One of the most important aspects of your event management - whether you're considering finance, reputation, safety and security, or anything else - is the ability to deal with incidents swiftly and adeptly as they arise. That is true for any event or venue, but there is added scrutiny and potential impact for a major event. Here, we look at the hub for recording, resolving and reporting on incidents at major events - the Main Operations Centre, or MOC.
In this piece we look at the who and the how: the teams involved and the processes that take place when an incident occurs.
Who resolves Games-time incidents?
Let's look step-by-step at the key parties who might need to be involved in resolving an incident.
- The Venue team / Functional team on-site take the lead on resolving. If they have the tools to resolve it, then they don't need to escalate to the MOC;
- An issue that requires further oversight might be escalated to the FCC (Functional Coordination Centre), for a particular function to manage;
- An issue of higher severity, or one that requires multiple functions for resolution, will be escalated to the MOC;
- Then the Decision Support Service assists, providing information, monitoring progress for the daily MOC report, recording agreed actions and writing up issue resolution reports;
- Incidents of exceptional significance might be taken all the way up to the DOGO (Director of Games Operations, but the acronym is more fun).
If the incident does get escalated to the MOC, this is the chain of command:
So how does a Games-time incident get resolved?
- The priority - as with any incident at any event of any scale - is to confirm everything that is known: detail, location, impact, timing, what has already happened and what has already been communicated to impacted parties;
- Then there a number of ways of resolving an incident, including forming a team to tackle the incident (if very significant), consultation of relevant material such as contingency plans, and liaising with affected parties.

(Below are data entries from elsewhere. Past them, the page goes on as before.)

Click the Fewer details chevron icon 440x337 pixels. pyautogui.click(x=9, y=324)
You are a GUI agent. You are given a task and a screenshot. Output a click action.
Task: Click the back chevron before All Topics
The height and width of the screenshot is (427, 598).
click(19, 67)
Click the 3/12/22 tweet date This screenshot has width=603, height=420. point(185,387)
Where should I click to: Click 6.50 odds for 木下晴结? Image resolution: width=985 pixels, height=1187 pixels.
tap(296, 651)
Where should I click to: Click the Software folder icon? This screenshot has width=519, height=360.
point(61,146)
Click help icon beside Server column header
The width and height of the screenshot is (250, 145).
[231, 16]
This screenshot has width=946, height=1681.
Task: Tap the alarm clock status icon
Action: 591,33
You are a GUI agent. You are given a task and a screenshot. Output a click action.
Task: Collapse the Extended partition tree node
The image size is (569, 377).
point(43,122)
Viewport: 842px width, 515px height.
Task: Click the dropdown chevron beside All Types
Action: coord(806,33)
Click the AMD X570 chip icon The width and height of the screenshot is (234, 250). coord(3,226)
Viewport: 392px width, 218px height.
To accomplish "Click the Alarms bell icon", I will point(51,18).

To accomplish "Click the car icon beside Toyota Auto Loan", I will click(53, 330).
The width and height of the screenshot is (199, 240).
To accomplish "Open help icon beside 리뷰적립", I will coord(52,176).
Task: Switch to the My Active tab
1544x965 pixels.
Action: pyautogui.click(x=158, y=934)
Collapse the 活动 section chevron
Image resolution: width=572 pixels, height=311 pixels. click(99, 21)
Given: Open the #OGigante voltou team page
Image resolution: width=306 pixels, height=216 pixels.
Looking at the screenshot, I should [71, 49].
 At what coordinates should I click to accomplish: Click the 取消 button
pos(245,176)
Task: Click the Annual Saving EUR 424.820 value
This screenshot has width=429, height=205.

Here, a lot of the crucial work is done long before the incident takes place - check out our incident management template to help you with your planning here;
- If reported up the chain to the MOC or even to DOGO, recommendations for resolution and any further action would be made at the highest level involved;
- A vital step once the incident has been resolved is post-resolution analysis of any implications - financial, legal, reputational etc - and any communications that need to go out.
Of course, everything must be logged in case required for legal or other investigation after the event. A major event would be using incident management software to record, resolve and report on incidents in a secure, efficient and accountable way.
To manage incidents successfully, an event control room needs the right place, the right processes, the right equipment and the right people - that is true whether you are delivering a local fair or an Olympic Games. Not every control room is at a major event scale, but the basic best practices hold true in every case.